About this task:
Every entry below is to be retyped exactly as it appears.
┌─ Records supplied
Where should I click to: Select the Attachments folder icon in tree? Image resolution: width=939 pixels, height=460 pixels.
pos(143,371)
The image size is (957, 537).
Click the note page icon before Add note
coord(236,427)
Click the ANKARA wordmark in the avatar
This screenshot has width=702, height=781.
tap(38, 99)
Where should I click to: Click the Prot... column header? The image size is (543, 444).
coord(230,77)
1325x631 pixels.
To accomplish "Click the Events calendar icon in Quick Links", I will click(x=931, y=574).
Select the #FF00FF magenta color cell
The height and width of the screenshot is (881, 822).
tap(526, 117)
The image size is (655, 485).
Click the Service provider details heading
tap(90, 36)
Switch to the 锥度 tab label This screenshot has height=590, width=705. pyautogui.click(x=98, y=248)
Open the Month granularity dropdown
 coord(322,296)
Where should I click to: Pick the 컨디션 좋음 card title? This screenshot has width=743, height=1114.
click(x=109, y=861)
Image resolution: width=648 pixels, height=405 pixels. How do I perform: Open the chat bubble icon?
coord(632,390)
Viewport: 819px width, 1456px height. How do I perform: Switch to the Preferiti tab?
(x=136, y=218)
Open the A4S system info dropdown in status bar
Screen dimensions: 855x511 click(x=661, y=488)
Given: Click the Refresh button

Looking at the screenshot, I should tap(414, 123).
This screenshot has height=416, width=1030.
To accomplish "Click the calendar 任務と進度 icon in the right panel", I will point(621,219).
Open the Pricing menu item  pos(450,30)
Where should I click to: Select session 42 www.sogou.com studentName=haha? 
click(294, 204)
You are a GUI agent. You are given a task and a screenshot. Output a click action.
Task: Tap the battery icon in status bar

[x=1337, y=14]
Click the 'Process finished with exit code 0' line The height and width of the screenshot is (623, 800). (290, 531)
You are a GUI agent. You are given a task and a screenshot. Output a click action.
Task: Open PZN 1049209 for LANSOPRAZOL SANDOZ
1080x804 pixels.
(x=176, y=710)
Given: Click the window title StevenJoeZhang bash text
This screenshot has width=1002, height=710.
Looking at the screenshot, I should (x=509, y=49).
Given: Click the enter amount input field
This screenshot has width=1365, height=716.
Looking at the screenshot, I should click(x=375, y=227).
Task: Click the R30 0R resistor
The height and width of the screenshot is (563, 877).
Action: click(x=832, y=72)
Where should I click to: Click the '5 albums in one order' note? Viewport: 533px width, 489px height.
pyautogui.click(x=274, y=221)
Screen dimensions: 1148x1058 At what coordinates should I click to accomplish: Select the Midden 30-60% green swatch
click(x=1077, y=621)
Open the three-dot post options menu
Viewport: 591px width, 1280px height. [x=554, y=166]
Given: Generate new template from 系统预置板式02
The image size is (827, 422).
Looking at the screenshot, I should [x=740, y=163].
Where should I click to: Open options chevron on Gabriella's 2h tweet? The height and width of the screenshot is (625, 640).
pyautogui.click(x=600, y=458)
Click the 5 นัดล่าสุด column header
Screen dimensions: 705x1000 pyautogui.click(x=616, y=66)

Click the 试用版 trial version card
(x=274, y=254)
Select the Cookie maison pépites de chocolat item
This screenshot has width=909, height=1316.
└─
Answer:
Where should I click to: Select the Attachments folder icon in tree? Image resolution: width=939 pixels, height=460 pixels.
pos(143,371)
The image size is (957, 537).
Click the note page icon before Add note
coord(236,427)
Click the ANKARA wordmark in the avatar
This screenshot has width=702, height=781.
tap(38, 99)
Where should I click to: Click the Prot... column header? The image size is (543, 444).
coord(230,77)
1325x631 pixels.
To accomplish "Click the Events calendar icon in Quick Links", I will click(x=931, y=574).
Select the #FF00FF magenta color cell
The height and width of the screenshot is (881, 822).
tap(526, 117)
The image size is (655, 485).
Click the Service provider details heading
tap(90, 36)
Switch to the 锥度 tab label This screenshot has height=590, width=705. pyautogui.click(x=98, y=248)
Open the Month granularity dropdown
 coord(322,296)
Where should I click to: Pick the 컨디션 좋음 card title? This screenshot has width=743, height=1114.
click(x=109, y=861)
Image resolution: width=648 pixels, height=405 pixels. How do I perform: Open the chat bubble icon?
coord(632,390)
Viewport: 819px width, 1456px height. How do I perform: Switch to the Preferiti tab?
(x=136, y=218)
Open the A4S system info dropdown in status bar
Screen dimensions: 855x511 click(x=661, y=488)
Given: Click the Refresh button

Looking at the screenshot, I should tap(414, 123).
This screenshot has height=416, width=1030.
To accomplish "Click the calendar 任務と進度 icon in the right panel", I will point(621,219).
Open the Pricing menu item  pos(450,30)
Where should I click to: Select session 42 www.sogou.com studentName=haha? 
click(294, 204)
You are a GUI agent. You are given a task and a screenshot. Output a click action.
Task: Tap the battery icon in status bar

[x=1337, y=14]
Click the 'Process finished with exit code 0' line The height and width of the screenshot is (623, 800). (290, 531)
You are a GUI agent. You are given a task and a screenshot. Output a click action.
Task: Open PZN 1049209 for LANSOPRAZOL SANDOZ
1080x804 pixels.
(x=176, y=710)
Given: Click the window title StevenJoeZhang bash text
This screenshot has width=1002, height=710.
Looking at the screenshot, I should (x=509, y=49).
Given: Click the enter amount input field
This screenshot has width=1365, height=716.
Looking at the screenshot, I should click(x=375, y=227).
Task: Click the R30 0R resistor
The height and width of the screenshot is (563, 877).
Action: click(x=832, y=72)
Where should I click to: Click the '5 albums in one order' note? Viewport: 533px width, 489px height.
pyautogui.click(x=274, y=221)
Screen dimensions: 1148x1058 At what coordinates should I click to accomplish: Select the Midden 30-60% green swatch
click(x=1077, y=621)
Open the three-dot post options menu
Viewport: 591px width, 1280px height. [x=554, y=166]
Given: Generate new template from 系统预置板式02
The image size is (827, 422).
Looking at the screenshot, I should [x=740, y=163].
Where should I click to: Open options chevron on Gabriella's 2h tweet? The height and width of the screenshot is (625, 640).
pyautogui.click(x=600, y=458)
Click the 5 นัดล่าสุด column header
Screen dimensions: 705x1000 pyautogui.click(x=616, y=66)

Click the 试用版 trial version card
(x=274, y=254)
Select the Cookie maison pépites de chocolat item
This screenshot has width=909, height=1316.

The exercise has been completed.